Сабухиро растерянно взъерошил волосы:

— Не знаю. Только он очень коварный тип. Его зависть берет, когда у девчонок с парнями отношения складываются, вот он им гадости и подстраивает. Да и у родителей Тамаки тоже из-за письма какая сцена разразилась. Сволочь он.

Итак, сколько же всего было писем? Судя по дате отправления, первым получается то, которое получил брат Сумико. Следующее пришло к Эномото Кэнсаку. Оно было сразу уничтожено и никому не показывалось, а третье получил Химэно Сабухиро, и именно оно подтолкнуло Киёми к самоубийству. Четвертое — это, видимо, Дзюнко… Нет-нет, до нее письмо получила еще и мадам, значит, у Дзюнко пятое. Следующее — то, из-за которого разыгралась батальная сцена у супругов Миямото. И последнее — вот это, «желудь покатился…»

Что же объединяет эти семь посланий? И еще более важный вопрос — есть ли связь между ними и убийством?

Химэно Сабухиро отпустили, а в мастерской появился сыщик Симура.

— Господин старший инспектор, вы говорили, что художник Мидзусима может сбежать?

— Да, сейчас объясню, в чем дело.

Тодороку изложил услышанное от Канако, и глаза Симуры округлились:

— Что ж получается, автор писем — этот художник?

— Да нет, странно как-то, — усомнился Ямакава. — Ведь в том письме, что Миямото Торакити подослали, про Канако и самого Мидзусиму донос был.

— Ну, возможно, это он сам и сделал. О нем здесь такая слава идет — он и мадам обхаживал, и с Дзюнко заигрывал, и с Миямото Канако развлекался. Может, и еще с кем… А тут по кварталу анонимки гуляют, все, сами знаете, про какие дела, а о нем ни слова. Рискованно это, может подозрения вызвать. Не исключено, что он специально решил про себя написать, чтобы подозрения отвести.

— Если письма про Киёми и про Дзюнко сочинял Мидзусима, то и про Канако тоже его рук дело. Стиль там абсолютно одинаковый, — согласился Ямакава.

— А с этим как быть? — Тодороку взял письмо, которое принес Окабэ Тайдзо. — Его отправили во второй декаде мая.

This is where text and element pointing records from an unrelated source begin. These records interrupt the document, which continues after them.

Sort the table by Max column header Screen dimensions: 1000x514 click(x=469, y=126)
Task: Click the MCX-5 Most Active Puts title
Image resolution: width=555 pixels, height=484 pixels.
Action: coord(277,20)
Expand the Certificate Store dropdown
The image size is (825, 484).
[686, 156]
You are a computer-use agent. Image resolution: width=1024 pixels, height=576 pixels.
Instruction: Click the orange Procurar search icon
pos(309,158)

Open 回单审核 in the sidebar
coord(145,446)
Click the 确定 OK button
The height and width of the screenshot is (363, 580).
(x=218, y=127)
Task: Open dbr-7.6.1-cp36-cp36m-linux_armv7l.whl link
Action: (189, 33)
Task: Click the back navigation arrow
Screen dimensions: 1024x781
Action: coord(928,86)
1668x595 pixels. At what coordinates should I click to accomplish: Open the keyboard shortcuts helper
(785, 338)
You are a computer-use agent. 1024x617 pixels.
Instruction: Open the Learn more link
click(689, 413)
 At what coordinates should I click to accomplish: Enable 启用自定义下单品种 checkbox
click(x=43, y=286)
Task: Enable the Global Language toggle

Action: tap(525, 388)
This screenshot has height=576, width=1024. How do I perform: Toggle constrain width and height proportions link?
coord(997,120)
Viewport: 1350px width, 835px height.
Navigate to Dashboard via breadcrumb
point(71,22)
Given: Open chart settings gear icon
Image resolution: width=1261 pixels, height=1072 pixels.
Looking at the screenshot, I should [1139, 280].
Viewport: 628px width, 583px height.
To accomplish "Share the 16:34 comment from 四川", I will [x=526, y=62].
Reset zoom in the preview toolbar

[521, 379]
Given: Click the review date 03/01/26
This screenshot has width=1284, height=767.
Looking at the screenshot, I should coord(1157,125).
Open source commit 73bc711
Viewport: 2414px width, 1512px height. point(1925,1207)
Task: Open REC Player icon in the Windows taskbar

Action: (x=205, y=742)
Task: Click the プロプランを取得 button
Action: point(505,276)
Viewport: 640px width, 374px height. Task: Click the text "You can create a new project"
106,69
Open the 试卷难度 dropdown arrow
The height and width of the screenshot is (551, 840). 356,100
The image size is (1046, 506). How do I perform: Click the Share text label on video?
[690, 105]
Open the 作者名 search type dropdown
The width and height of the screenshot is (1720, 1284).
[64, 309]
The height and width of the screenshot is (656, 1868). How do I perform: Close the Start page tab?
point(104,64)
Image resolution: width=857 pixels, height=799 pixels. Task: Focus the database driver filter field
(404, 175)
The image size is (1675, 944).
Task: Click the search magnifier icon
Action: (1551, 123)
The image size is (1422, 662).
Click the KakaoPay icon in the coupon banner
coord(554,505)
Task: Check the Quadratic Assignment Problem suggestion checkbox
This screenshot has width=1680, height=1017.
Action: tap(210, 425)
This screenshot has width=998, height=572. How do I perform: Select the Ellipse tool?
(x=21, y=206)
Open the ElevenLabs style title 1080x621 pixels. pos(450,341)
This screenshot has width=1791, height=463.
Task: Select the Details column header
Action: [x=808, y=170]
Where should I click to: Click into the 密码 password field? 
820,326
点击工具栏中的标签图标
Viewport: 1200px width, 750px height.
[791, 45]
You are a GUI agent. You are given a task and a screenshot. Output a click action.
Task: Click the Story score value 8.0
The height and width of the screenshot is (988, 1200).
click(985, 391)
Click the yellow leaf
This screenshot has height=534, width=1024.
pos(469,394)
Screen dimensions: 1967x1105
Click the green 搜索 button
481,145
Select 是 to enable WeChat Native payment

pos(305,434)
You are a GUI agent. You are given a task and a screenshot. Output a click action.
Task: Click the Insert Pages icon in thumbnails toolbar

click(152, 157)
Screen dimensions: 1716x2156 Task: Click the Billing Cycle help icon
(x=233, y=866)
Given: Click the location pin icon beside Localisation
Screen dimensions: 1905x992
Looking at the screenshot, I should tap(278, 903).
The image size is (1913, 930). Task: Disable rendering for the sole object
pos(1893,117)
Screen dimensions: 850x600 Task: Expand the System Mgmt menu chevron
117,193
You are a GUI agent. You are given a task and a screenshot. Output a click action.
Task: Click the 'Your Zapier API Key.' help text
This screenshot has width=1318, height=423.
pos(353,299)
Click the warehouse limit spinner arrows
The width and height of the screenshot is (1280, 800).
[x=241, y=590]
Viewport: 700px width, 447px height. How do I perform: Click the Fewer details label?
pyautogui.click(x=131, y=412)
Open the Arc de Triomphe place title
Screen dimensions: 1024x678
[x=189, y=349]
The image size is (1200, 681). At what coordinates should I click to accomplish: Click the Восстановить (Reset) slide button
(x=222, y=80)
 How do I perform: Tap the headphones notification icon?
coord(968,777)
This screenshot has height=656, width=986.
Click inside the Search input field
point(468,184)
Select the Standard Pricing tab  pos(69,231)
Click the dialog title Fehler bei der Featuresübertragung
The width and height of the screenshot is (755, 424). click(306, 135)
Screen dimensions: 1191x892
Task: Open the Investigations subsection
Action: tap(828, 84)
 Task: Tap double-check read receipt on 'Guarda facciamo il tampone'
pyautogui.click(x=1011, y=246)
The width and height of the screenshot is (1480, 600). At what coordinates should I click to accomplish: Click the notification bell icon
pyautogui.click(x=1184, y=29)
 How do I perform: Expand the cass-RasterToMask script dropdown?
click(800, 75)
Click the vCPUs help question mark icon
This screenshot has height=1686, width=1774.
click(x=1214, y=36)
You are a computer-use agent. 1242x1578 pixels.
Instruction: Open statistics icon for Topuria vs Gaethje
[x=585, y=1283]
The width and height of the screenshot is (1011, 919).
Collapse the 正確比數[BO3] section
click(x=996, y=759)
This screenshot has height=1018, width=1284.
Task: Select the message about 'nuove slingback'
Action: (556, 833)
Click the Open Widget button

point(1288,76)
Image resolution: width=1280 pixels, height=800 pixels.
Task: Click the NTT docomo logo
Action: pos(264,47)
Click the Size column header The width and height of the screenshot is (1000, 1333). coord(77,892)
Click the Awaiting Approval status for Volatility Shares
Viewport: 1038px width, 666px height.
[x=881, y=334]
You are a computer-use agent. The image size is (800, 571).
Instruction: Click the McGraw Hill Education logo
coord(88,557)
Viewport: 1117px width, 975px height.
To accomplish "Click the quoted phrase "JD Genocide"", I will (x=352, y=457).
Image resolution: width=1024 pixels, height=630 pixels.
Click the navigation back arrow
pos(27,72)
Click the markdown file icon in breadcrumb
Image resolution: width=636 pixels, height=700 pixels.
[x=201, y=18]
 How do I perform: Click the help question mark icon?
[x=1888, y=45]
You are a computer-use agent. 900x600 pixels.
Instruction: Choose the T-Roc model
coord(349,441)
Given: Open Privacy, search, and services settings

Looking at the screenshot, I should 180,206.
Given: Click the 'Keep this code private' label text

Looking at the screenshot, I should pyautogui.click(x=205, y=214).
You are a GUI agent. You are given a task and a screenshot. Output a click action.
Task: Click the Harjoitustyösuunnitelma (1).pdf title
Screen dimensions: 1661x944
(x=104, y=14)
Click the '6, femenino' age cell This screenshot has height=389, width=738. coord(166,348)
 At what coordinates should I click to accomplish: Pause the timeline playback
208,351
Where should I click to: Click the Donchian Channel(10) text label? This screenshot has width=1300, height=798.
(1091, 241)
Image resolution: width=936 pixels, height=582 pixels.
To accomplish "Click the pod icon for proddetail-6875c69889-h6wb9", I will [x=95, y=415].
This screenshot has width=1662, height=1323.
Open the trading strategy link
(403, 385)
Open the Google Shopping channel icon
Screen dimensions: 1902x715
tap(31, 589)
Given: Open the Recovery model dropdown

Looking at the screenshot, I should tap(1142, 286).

Мидзусима уже жил тогда в Хинодэ?

— Не знаю, о чем вы говорите, — вмешался сыщик Симура, — но из всех участников этой истории в мае в Хинодэ въехал только Окабэ. Торговые ряды дело другое, а сюда народ начал съезжаться в июне.

— Тогда что-то не сходится. И еще: именно это письмо сильно отличается от остальных. Все другие послания написаны шутовским стилем, а это — совершенно серьезно.

— Что касается стиля, — вставил Киндаити Коскэ. — Как только что указал Ямакава-сан, три письма — про Киёми, Дзюнко и Канако — действительно составлены в одном стиле, но первые два из них начинаются с обращения «Ladies and Gentlemen», а вот третье — про Канако и Мидзусиму — со слов «Слушайте все, слушайте все!» Почему бы это?

Короче говоря, необходимо было провести тщательную работу по сравнению всех семи посланий. Но прежде всего требовалось встретиться с Нэдзу Гоити и расспросить его о даме, которая приходила к нему в тот злополучный вечер.

Когда сыщик Симура появился в квартире 1801 корпуса 18, комендант Нэдзу Гоити, видно, занимался распечаткой текстов на мимеографе. Он вышел в тесную прихожую в рабочем халате, выпачканном типографской краской.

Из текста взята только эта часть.